**WORK REQUIRED**
Count the lines below that contain the word "screenshot", and report only that number.

**DATA FOR PROCESSING**
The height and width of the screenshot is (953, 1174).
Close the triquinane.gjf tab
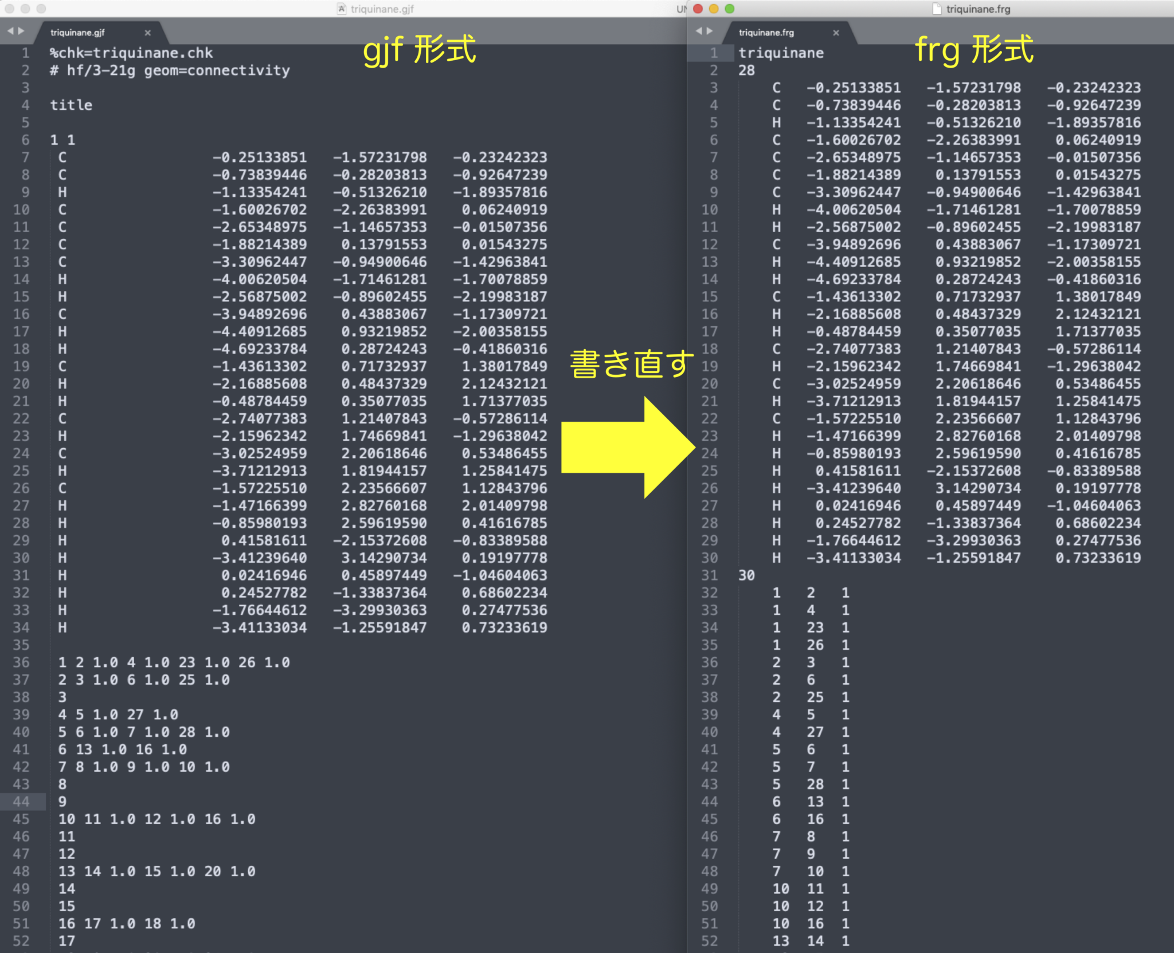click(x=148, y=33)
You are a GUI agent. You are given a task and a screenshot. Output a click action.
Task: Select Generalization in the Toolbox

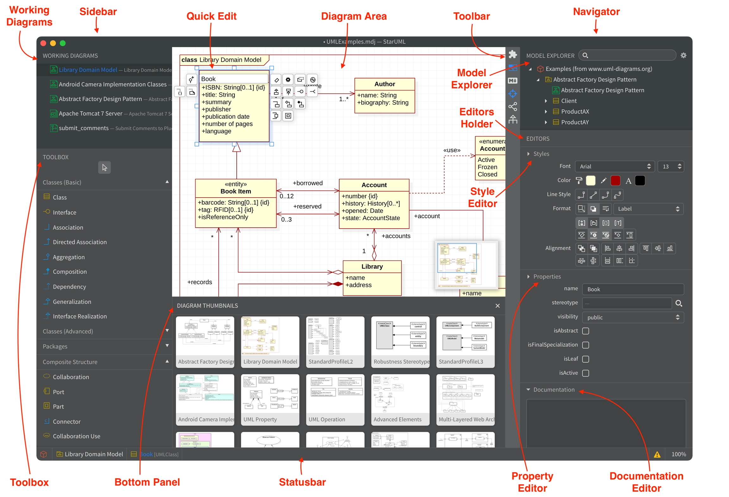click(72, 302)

**RESPONSE AREA**
2